Hiển thị các bài đăng có nhãn bigdata. Hiển thị tất cả bài đăng
Hiển thị các bài đăng có nhãn bigdata. Hiển thị tất cả bài đăng

Apache Kafka

1.) Overview


Apache Kafka is a distributed streaming platform. It is used for building real-time data platforms and streaming applications. In this blog, we will discuss how to install Kafka and work on some basic use cases.

This article was created using Apache Kafka version 2.12-2.1.0.

2.) Installation

Download and unpack Kafka from https://kafka.apache.org/downloads. 

2.1) Configuration

config/zookeeper.properties
  • Set the dataDir /tmp//kafka/zookeeper
config/server.properties
  • log.dirs=/tmp/kafka/logs
  • zookeeper.connect=localhost:2181
  • listeners=PLAINTEXT://localhost:9092
To test Kafka run the following commands.
>bin/zookeeper-server-start.sh config/zookeeper.properties
>bin/kafka-server-start.sh config/server.properties

The second command will start a new command prompt and you should see some logs in zookeeper.

3.) Kafka Topics

Create a topic:
>bin/kafka-topics.sh --create --zookeeper localhost:2181 --replication-factor 1 --partitions 1 --topic clicks

View the topics:
>bin/kafka-topics.sh --list --zookeeper localhost:2181

Delete the topic (execute at the end):
>bin/kafka-topics.sh --delete --zookeeper localhost:2181 --topic clicks

4.) Sending and Receiving Messages

Send messages:
>bin/kafka-console-producer.sh --broker-list localhost:9092 --topic clicks
-Enter some messages here and leave the command open

Receive the messages:
>bin/kafka-console-consumer.sh --bootstrap-server localhost:9092 --topic clicks --from-beginning
-You should be able to receive the messages that haven't been read yet

5.) Multi Broker

Make 2 copies of config/server.properties. Set the following properties:

config/server-1.properties
  • broker.id=1
  • listeners=PLAINTEXT://:9093
  • log.dir=/tmp/kafka-logs-1
config/server-2.properties
  • broker.id=2
  • listeners=PLAINTEXT://:9094
  • log.dir=/tmp/kafka-logs-2
Start the 2 new broker in different terminals
>bin/kafka-server-start.sh config/server.1.properties
>bin/kafka-server-start.sh config/server.2.properties

Create a new topic that will be replicated on the original node plus the two new.
>bin/kafka-topics.sh --create --zookeeper localhost:2181 --replication-factor 3 --partitions 1 --topic clicks-replicated

You can run the view topics command again (above).
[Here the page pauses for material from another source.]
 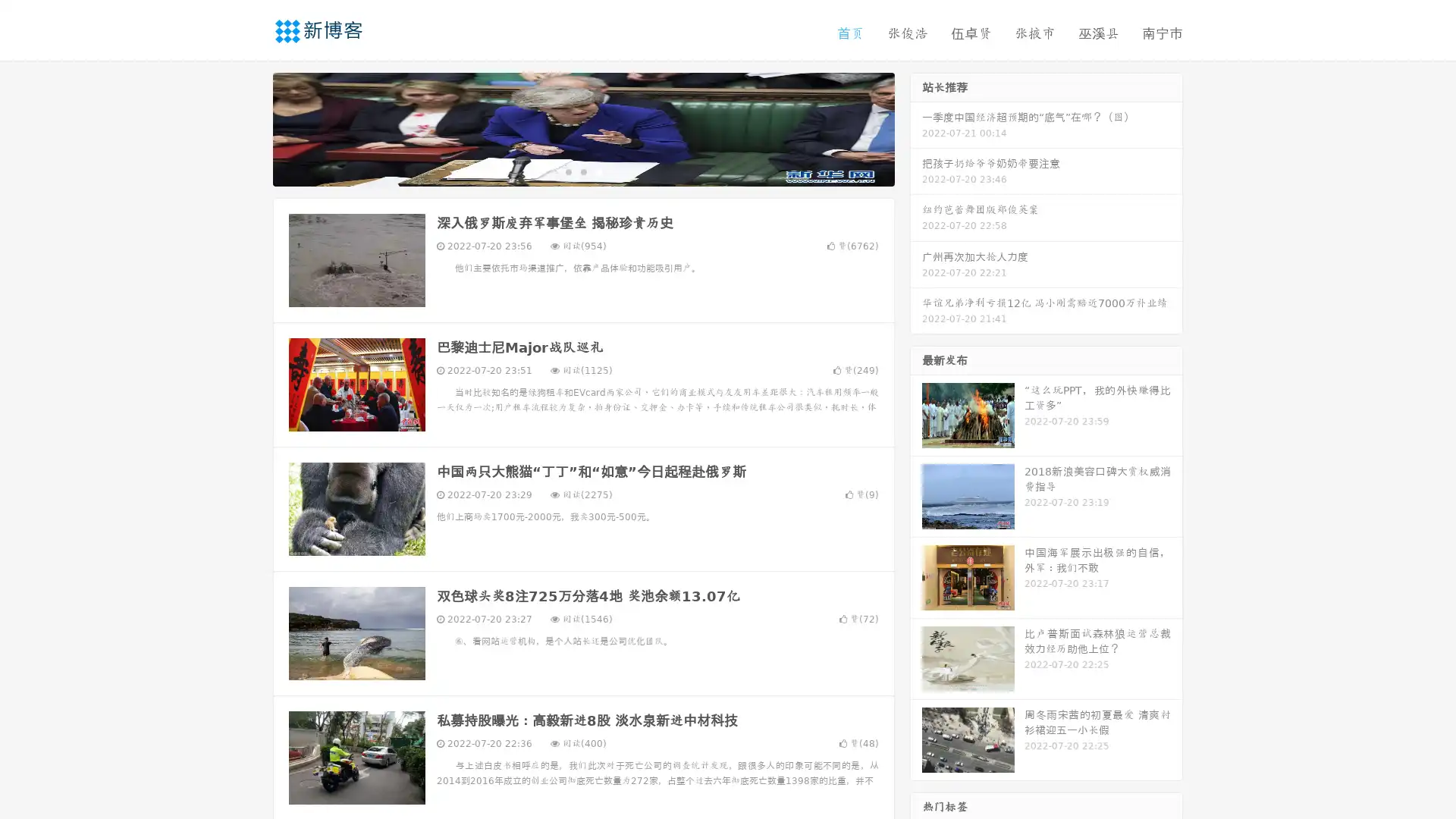 I want to click on Go to slide 2, so click(x=582, y=171).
We can also describe the newly created topic as we specified:
>bin/kafka-topics.sh --describe --zookeeper localhost:2181 --topic clicks-replicated
>bin/kafka-topics.sh --describe --zookeeper localhost:2181 --topic clicks

6.) Fault Tolerance

Now, we can send some messages to our replicated topic:
>bin/kafka-console-producer.sh --broker-list localhost:9092 --topic clicks-replicated

Read the message in the replicated topic:
>bin/kafka-console-consumer.sh --bootstrap-server localhost:9092 --from-beginning --topic clicks-replicated

Now, shut down the second node by ctrl + c in the command or close it.
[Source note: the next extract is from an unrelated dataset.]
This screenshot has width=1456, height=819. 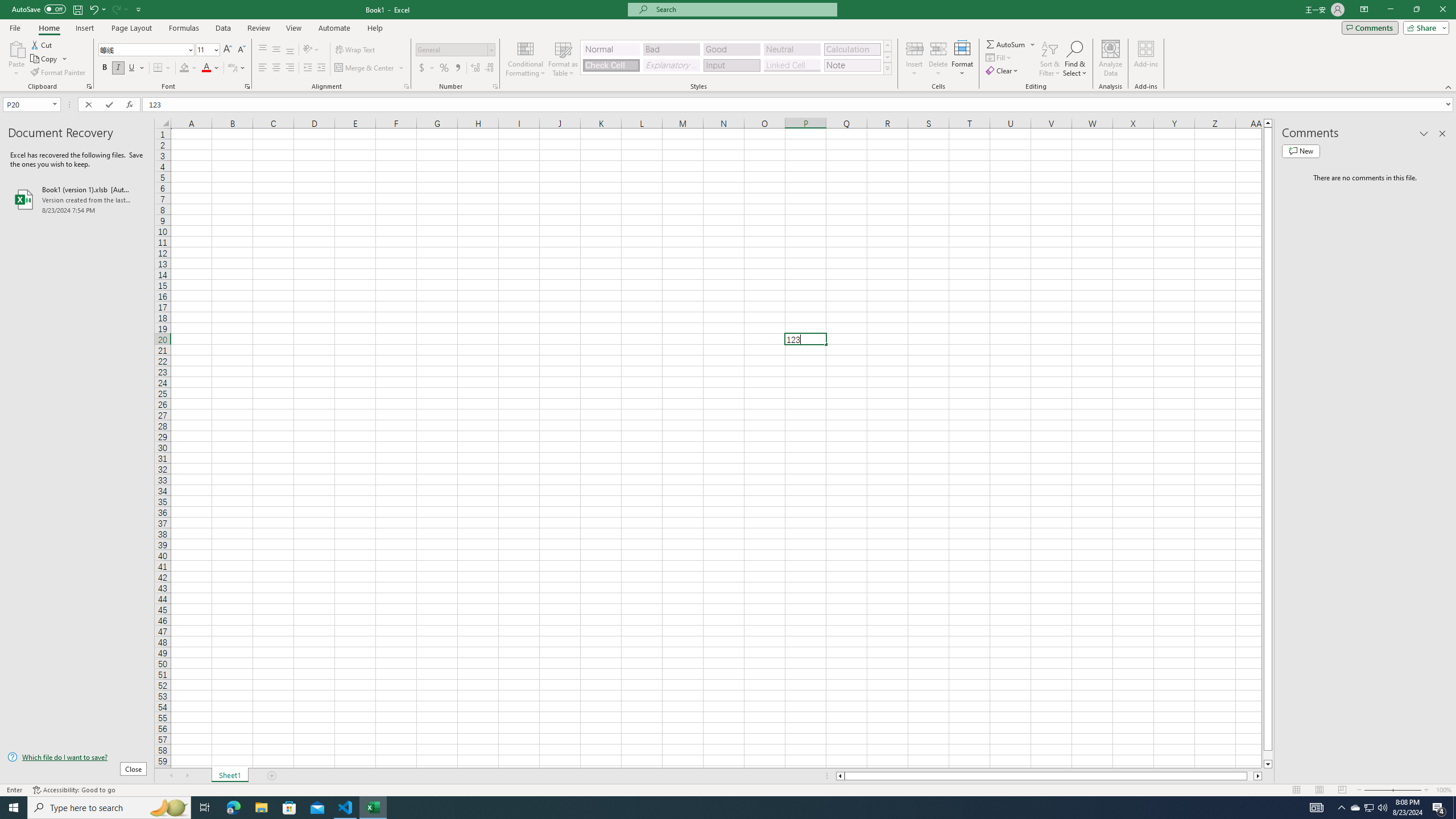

Again, we can describe the replicated topic.
>bin/kafka-topics.sh --describe --zookeeper localhost:2181 --topic clicks-replicated

We can the messages again from the beginning (original and 1st node, node that the second node is off).
>bin/kafka-console-consumer.sh --bootstrap-server localhost:9092 --from-beginning --topic clicks-replicated
>bin/kafka-console-consumer.sh --bootstrap-server localhost:9093 --from-beginning --topic clicks-replicated

*Close all the terminals except zookeeper and the original topic using port 9092.

7.) Import / export data from and to a file using a connector

Kafka can also read and write from and to a file. Let's try that by using the default configurations.
  • connect-standalone.properties - is basically server.properties
  • connect-file-source.properties - specify the source file to read (default: test.txt, note topic value here)
  • connect-file-sink.properties - where to write (default: test.sink.txt)
Run the connector
>bin/connect-standalone.sh config/connect-standalone.properties config/connect-file-source.properties config/connect-file-sink.properties
-Create a test.txt file where you run the connector and add some text to it. Make sure that you end with a newline. Otherwise, the last line will not be read.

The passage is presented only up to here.